Perhaps you've heard of Jewish theologian and thinker Abraham Heschel. If not, let me say that Rabbi Heschel was one of the most influential Jewish thinkers of the twentieth century (he died in 1972), writing a great number of books on the virtue of living according to the Jewish way (the derek, the halavah). For Heschel, living according to the dictates and demands of the Torah was the ideal way to find that which all people, consciously or not, seek: a deeper relationship with God.
For a non-Jew, living according to the contents of a nearly 4,000 year old document might seem silly. In a world committed to the primacy of the so-called logical and rational, at least in the West, submitting oneself to the ideas contained in ancient records of encounters with the supernatural comes off as patently illogical: how can such things be?
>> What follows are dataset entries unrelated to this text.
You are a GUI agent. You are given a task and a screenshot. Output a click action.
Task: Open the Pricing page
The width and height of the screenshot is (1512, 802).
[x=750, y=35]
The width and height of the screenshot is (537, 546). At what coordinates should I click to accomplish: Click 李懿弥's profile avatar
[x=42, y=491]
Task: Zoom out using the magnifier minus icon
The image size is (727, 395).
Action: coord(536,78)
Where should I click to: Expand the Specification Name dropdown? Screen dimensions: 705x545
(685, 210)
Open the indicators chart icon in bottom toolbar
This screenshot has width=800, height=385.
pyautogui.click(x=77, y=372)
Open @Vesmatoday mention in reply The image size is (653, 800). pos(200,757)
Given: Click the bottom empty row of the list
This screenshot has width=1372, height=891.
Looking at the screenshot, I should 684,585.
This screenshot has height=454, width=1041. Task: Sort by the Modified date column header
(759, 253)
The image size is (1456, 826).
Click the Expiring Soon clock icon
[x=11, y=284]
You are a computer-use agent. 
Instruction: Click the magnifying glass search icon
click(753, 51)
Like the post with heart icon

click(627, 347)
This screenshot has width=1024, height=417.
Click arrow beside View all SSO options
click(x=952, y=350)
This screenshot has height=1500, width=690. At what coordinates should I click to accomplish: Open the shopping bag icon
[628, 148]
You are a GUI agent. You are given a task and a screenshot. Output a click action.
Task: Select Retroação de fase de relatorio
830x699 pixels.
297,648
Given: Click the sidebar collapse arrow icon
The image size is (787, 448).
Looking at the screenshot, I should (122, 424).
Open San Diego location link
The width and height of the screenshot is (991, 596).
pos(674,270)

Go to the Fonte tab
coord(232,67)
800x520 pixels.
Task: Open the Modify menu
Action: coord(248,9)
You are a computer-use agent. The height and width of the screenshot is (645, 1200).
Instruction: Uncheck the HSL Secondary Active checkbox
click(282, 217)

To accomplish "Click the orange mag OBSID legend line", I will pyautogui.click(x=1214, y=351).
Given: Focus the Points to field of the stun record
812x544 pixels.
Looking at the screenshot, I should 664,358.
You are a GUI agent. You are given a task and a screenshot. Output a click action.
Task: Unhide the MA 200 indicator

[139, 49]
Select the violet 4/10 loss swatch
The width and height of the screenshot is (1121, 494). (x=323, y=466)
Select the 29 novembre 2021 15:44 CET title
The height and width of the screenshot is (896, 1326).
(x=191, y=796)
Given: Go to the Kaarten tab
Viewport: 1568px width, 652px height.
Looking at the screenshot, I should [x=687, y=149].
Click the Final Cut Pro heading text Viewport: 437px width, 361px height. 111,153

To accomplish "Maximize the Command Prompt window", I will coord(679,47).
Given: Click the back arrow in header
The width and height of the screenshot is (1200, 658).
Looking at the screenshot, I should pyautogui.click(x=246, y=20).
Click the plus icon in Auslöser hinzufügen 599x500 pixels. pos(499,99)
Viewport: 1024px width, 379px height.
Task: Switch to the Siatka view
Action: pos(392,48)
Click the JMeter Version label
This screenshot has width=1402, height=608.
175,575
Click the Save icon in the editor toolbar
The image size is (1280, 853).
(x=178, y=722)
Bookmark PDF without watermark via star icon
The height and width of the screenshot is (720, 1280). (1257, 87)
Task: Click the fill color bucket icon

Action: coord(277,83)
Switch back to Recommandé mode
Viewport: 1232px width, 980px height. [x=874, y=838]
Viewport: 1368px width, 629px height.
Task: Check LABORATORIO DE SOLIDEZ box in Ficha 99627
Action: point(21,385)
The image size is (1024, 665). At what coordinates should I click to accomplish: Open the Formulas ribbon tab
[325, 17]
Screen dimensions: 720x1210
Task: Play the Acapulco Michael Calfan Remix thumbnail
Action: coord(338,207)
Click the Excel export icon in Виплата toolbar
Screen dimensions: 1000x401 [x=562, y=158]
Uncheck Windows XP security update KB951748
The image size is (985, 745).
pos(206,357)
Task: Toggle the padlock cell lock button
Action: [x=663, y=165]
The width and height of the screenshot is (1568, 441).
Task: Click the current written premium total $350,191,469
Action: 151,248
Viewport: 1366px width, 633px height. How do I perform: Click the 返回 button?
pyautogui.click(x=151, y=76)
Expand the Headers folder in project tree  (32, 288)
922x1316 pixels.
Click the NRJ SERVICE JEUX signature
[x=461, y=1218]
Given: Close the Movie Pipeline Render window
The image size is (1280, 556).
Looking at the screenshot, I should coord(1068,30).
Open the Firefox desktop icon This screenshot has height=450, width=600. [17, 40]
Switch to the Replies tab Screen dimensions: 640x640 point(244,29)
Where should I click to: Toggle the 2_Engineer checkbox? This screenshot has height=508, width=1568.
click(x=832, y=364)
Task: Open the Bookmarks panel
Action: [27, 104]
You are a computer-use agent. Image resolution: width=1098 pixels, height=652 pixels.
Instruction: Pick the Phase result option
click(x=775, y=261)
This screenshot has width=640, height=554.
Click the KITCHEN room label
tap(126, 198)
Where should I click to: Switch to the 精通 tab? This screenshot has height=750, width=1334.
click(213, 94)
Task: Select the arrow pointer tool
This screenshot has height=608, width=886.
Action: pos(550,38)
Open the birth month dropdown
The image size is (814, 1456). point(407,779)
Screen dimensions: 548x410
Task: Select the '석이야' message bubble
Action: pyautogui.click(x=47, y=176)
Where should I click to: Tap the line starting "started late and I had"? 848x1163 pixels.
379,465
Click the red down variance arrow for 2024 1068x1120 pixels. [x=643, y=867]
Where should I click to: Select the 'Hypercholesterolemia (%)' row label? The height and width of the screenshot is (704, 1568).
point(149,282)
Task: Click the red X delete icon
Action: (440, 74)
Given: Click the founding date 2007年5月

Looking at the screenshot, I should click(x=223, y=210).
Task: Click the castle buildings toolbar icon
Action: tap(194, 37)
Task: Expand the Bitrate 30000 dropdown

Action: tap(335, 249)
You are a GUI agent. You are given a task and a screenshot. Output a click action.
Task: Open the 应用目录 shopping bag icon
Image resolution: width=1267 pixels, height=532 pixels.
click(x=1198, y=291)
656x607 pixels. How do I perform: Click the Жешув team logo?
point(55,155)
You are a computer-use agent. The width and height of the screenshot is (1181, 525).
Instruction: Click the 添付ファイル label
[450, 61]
Precisely, Heschel would respond, for that is the point. If we continue to seek ultimate meaning, or any meaning at all, in what does not last, in what is impermanent, that is, the material and finite present, we will never find it. In this present, this accidental and unexplainable present, all we have to know anything is human agency. It is an agency, however, that is a captive of its circumstances: it is as powerless as those who wield it.
If we wish to find the relationship with the meaning which we all seek, Heschel therefore suggests, we must decide to live in mitzvah, the commandments, the righteousness of unity with a personal creator.
For it is in recognizing our limitations that we find is true power and meaning.